Hanover Trust Co., 74 N.Y.2d 340, 349, 547 N.Y.S.2d 611, 546 N.E.2d 904 (1989) (noting as well that “the UCC not only guides commercial behavior but also increases certainty in the marketplace and efficiency in dispute resolution”). Accordingly, this Court respectfully recommends that Chase’s motion to dismiss be granted. ii. The U.C.C. Precludes Plaintiffs’ Claims of Negligence and Gross Negligence Against BOA
As explained supra, BOA as the beneficiary bank of the Wire Transfers, was legally obligated to deposit the funds from the Wire Transfers into its customers’ accounts. U.C.C. § 4- A-404. BOA was required to make the funds available to their customers upon the acceptance of the payment orders or subject itself to “consequential damages as a result of nonpayment.” Id. BOA simply followed the instructions in the Wire Transfers, followed its obligations under the law, and credited the funds to the beneficiaries’ accounts specified in the payment orders. BOA’s acceptance of a payment order from a receiving bank, does not create any obligations between the beneficiary bank and the senders. U.C.C. § 4-A-209, cmt. 4. Acceptance of a payment order only creates an obligation between the beneficiary bank and the beneficiary. Id. Plaintiffs’ attempts to bypass the comprehensive body of law governing wire transfers under Article 4A and assert common law claims against BOA as beneficiary bank is clearly inconsistent with the UCC and preempted. See, e.g., Grain Traders, 160 F. 3d at 102 (Article 4A’s privity limitation “allows each sender of a payment order to seek refund only from the receiving bank it paid”).
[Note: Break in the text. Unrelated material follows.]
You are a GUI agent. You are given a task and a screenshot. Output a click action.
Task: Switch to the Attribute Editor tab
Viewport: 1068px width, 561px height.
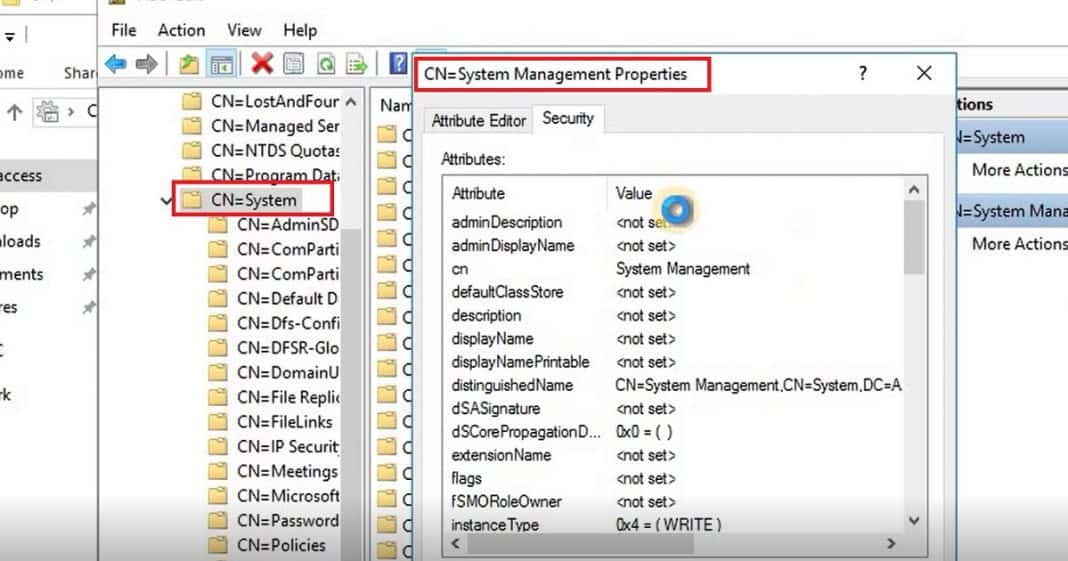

Under the UCC Article 4A, only the receiving bank that transmits the payment order to the beneficiary bank has standing to assert a claim against the beneficiary bank; the originator does not have standing. See Frankel-Ross v. Congregation OHR Hatalmud, 2016 WL 4939074, at *3 (S.D.N.Y. Sept. 12, 2016) (dismissing Article 4A claim for lack of privity);
Wellton Int’l Express v. Bank of China (Hong King), 612 F. Supp. 3d 358, 364 (S.D.N.Y. 2020) (Article 4A “incorporates a privity requirement , , , so that the remedy applies only between the parties to a particular payment order and not to the parties to the funds transfer as a whole.”) (citations and quotations marks omitted)). Accordingly, as Plaintiffs are not customers of BOA, they lack standing under Article 4A. Further, if Plaintiffs were BOA customers, therefore overcoming the privity hurdle, their claims of negligence and gross negligence would still be preempted by the UCC, as the conduct they complain of, namely that authorized wire transfers were not canceled/recovered after being put on notice that the sender’s were victims of fraud, falls squarely under Article 4A of the UCC.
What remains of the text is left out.